Dreary early morning skies delayed the crowd at the Laguna Beach Exchange Club's annual pancake breakfast, but folks more than made up for it once when the sun broke through.
"It was the biggest crowd ever," said Sande St. John, who has been organizing the breakfasts for more than 20 years. "We fed over 800 people."
St. John keeps track by counting the plates used. This year, the last folks in line were served sausages and pancakes on paper napkins.
Memorial Day began early for the volunteers who helped make the day memorable. Coastal Taxi's George Kiepper reported in at 3:30 a.m., ready to load supplies into his cab for transport to Heisler Park. Mormon missionaries, Pedro Ortiz, Danny Moy and Nico McManus arrived at 5:30 to help load and unload.
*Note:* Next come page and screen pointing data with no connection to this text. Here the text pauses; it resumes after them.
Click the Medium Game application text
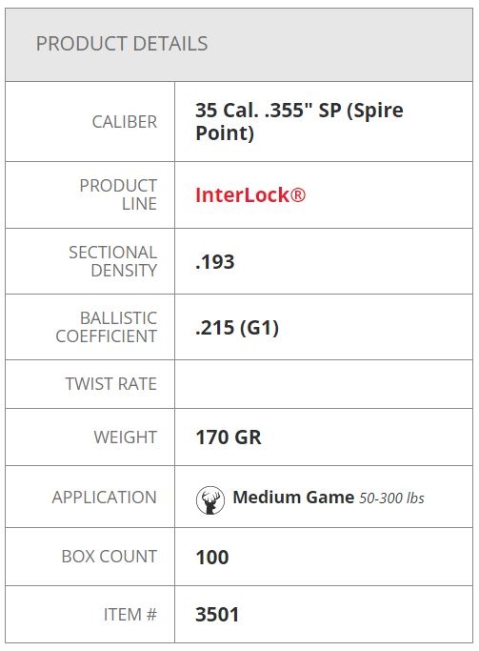 point(293,498)
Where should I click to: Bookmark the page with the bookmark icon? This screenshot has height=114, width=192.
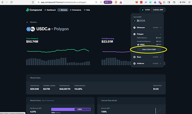pos(33,2)
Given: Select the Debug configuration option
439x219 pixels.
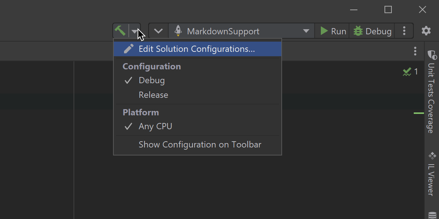Looking at the screenshot, I should tap(152, 81).
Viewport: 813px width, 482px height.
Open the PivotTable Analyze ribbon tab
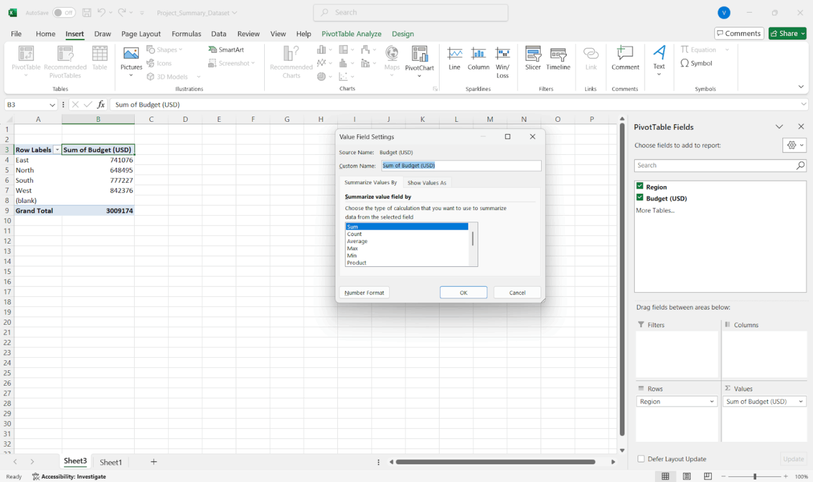351,34
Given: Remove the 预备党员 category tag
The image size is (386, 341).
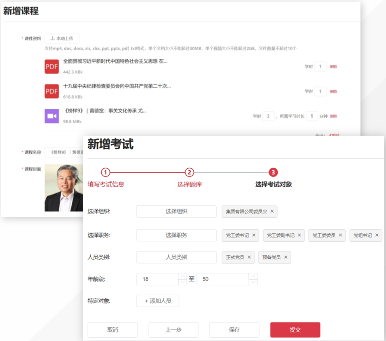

"The park is pristine, thanks to the efforts of John O'Hara and Reggie Christian from the city Parks Department," St. John said.
Grills were fired up and ready to go when some of Laguna's homeless population arrived for breakfast at 7 a.m.
Among the firefighters who flipped flapjacks: Chip Gilmore, Scott Hammond, Kurt Bladergroen, Ian DaCosta, Rob Abijay, Sean Daugherty, Jeff White, Pat Brennan, Tony Carlson, Api Weinert, Zack De John, Tom Padden and John Kuzmic.
Helpers included Weinert's son, Trevor, and Cody LaTendresse, son of Deputy Fire Chief Jeff LaTendresse, who was the chief stirrer of pancake mix donated by the White House, which went along with the sausages donated by Las Brisas.
When Dave Lopez wasn't behind the grill, he was playing a bagpipe to entertain the crowd.
"He made the event, he made my day; in fact, he made my whole month worthwhile," said the always industrious St. John.
Entertainment was also provided by Laguna Tots singer April Walsh, violinist Doug Miller and Magic Matt. Children loved climbing on the 1931 Seagrave pumper engine and getting junior firefighter helmets from retired Fire Capt. Eugene D' Isabella.
The Police Employees Assn. was represented by President Larry Bammer, Nikie Hernandez, Natalie Leal; the Marine Safety Department by Lifeguard Kai Bond.
Mai Huynh donated the water and Ken Kenworthy made gallons of coffee. Other volunteers included Connie Burlin, Marion Rice, Donna and Danielle Gee, the children of Community Outreach Officer Jason Farris, former Mayors Cheryl Kinsman and Steve Dicterow, Kathryn Delp Dew, Anne Wood, Pat Freeman and Jim Rue.
John and Jan Guyette, Dorothy and Hank Benedict and Helen Diamond were among the early arrivals. The youngest at the breakfast: two-week old Caleb Cornell with his "big brother," 21-month-old Jacob and their parents, Michelle and John.
A speech to remember
The Memorial Day Ceremony in Laguna this year was made more memorable by the words of a man whose actions speak louder than his words.
"A hero should be here to speak to you today," said Federal Judge David O. Carter. "I am not a hero."
Could have fooled most folks there. Carter lives in Laguna, belongs to American Legion Post 222. Locals know that he was wounded in Vietnam and was awarded a Bronze Star and a Purple Heart — not given for a quick mind, good looks and eloquent speeches, though all are attributes of the judge.
He continues to fight for his country today on a different battlefield, the courtrooms of countries who have no concept of civil liberty, traveling to global hot spots to teach America's system of jurisprudence.